**WHAT TO DO**.
**1.** What grant does the biography say Joe Riley received in 2023?
**2.** Reproduce the part of the biography between "In 2023 Joe" and "digital collage, 2022.", inclusive.

**READING TEXT**.
....................

Co-respondents: Professor Lisa Cartwright and Professor John C. Welchman

Biography: Joe Riley is a research-based artist and historian pursuing a PhD in Art History, Theory and Criticism (Art Practice Concentration) and the Program for Interdisciplinary Environmental Research at Scripps Institution of Oceanography, University of California, San Diego. Joe’s writing, grounded in archival research and fieldwork, focuses on the hydro-politics of knowledge, inclusion, and documentation in the ocean sciences, the commodification of ocean life forms such as kelp, and histories of collaboration in ocean art, craft, and science. With the artist Audrey Snyder, Joe designs and builds large-scale sculptural installations that reverse-engineer vessels and instruments such as cars and boats, and infrastructures such as railroads and maritime shipping networks. Their work together and as collaborators with the collective Futurefarmers has been exhibited at venues including The Bowtie Project (Los Angeles), Socrates Sculpture Park (New York), Artes Mundi 7, and Sharjah Biennale 13.

In 2023 Joe is a recipient of a Getty Library Research Grant, and in 2021-22 he was a Fellow of the Institute for Practical Ethics at UC San Diego. Previously he was an Ocean Fellow with TBA21-Academy’s Ocean Space, a participant in the Whitney Independent Study Program, Art & Law Program, and the Interdisciplinary Art & Theory Program. Joe holds a BFA from The Cooper Union School of Art, where he was a lead student organizer with the activist group Free Cooper Union. He has taught at UC San Diego, Cal State San Marcos, Cooper Union, Stevens Institute of Technology, and Bruce High Quality Foundation University.

Image: Horizon Seaweed, Joe Riley and Audrey Snyder, watercolor and digital collage, 2022.

....................

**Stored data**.
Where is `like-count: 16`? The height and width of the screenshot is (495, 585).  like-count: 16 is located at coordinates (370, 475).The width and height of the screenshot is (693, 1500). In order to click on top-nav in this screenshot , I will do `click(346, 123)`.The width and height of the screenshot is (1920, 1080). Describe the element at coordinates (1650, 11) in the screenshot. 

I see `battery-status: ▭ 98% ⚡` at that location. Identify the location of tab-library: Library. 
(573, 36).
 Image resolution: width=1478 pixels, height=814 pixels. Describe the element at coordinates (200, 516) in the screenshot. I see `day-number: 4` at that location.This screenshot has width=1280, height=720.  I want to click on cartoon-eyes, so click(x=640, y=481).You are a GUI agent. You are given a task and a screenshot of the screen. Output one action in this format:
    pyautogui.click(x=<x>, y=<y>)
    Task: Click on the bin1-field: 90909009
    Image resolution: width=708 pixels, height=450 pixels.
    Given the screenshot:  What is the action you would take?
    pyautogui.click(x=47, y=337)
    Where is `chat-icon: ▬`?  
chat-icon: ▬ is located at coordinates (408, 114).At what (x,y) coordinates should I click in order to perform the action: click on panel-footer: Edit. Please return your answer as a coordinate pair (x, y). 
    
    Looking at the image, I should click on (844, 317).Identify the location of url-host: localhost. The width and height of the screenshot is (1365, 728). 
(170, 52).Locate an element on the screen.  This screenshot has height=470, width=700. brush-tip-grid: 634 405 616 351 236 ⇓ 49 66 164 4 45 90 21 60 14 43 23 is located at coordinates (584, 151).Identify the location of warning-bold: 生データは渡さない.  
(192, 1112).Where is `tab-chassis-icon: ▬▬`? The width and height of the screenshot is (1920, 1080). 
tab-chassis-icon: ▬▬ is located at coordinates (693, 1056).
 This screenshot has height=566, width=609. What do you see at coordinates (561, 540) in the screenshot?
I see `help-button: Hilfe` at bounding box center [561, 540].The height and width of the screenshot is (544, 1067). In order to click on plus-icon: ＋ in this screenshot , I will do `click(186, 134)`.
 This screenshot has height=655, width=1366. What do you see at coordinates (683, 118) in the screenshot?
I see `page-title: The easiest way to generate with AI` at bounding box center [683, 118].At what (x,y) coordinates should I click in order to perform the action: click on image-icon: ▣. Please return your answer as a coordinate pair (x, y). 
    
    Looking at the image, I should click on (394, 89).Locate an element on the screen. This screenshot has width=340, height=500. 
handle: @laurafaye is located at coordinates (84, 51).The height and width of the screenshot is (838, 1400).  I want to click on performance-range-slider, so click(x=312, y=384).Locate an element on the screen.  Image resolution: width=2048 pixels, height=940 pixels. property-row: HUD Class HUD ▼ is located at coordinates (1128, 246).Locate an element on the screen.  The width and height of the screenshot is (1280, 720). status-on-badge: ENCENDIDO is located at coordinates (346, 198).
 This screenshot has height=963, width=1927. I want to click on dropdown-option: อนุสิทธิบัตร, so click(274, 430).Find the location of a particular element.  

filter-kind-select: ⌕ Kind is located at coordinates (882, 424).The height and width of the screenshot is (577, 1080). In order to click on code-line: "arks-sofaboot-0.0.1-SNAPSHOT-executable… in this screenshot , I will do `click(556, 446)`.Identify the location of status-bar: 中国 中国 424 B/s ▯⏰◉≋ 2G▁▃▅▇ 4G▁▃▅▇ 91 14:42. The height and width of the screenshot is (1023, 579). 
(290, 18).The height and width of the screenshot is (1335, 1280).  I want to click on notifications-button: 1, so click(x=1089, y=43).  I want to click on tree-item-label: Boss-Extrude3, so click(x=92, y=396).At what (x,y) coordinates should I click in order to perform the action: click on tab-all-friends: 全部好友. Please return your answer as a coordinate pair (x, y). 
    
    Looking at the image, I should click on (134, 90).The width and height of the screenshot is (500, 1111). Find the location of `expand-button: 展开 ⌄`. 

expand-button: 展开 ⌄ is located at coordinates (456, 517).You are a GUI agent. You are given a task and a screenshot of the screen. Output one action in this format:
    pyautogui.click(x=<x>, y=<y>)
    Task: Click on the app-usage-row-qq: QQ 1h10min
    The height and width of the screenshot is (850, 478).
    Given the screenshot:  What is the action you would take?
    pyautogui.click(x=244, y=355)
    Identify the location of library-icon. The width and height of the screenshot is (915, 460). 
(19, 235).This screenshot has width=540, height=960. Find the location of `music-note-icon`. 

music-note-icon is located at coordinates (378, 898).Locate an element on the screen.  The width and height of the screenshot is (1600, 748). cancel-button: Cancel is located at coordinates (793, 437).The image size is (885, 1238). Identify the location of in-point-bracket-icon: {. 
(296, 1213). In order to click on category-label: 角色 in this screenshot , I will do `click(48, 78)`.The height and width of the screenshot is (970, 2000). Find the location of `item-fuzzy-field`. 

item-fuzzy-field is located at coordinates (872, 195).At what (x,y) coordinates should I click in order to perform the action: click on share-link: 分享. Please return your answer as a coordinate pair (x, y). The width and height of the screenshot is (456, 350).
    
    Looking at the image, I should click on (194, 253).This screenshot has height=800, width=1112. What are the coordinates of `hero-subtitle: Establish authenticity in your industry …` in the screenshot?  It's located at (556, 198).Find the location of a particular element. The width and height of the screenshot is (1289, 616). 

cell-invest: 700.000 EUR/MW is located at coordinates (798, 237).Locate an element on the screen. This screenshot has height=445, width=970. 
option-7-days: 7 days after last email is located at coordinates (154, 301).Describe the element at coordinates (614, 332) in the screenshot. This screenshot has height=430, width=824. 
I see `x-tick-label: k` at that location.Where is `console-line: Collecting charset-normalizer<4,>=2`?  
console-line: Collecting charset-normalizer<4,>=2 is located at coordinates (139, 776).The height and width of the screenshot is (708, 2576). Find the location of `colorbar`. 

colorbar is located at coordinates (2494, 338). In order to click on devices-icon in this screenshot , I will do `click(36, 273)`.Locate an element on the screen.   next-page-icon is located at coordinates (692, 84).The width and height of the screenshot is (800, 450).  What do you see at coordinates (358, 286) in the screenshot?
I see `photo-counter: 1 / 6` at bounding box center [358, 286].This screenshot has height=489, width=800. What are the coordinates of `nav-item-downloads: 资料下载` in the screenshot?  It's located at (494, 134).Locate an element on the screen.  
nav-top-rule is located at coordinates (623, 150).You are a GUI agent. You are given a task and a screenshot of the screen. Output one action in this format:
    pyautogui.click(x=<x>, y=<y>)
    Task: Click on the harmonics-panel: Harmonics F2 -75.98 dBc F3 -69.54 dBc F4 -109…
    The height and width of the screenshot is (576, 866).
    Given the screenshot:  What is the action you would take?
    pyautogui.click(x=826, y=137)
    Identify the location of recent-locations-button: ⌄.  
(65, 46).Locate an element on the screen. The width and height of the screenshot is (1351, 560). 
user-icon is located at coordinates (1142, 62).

....................

**TASK-BY-TASK SOLUTIONS**.
**1.** A Getty Library Research Grant.

**2.**
In 2023 Joe is a recipient of a Getty Library Research Grant, and in 2021-22 he was a Fellow of the Institute for Practical Ethics at UC San Diego. Previously he was an Ocean Fellow with TBA21-Academy’s Ocean Space, a participant in the Whitney Independent Study Program, Art & Law Program, and the Interdisciplinary Art & Theory Program. Joe holds a BFA from The Cooper Union School of Art, where he was a lead student organizer with the activist group Free Cooper Union. He has taught at UC San Diego, Cal State San Marcos, Cooper Union, Stevens Institute of Technology, and Bruce High Quality Foundation University.

Image: Horizon Seaweed, Joe Riley and Audrey Snyder, watercolor and digital collage, 2022.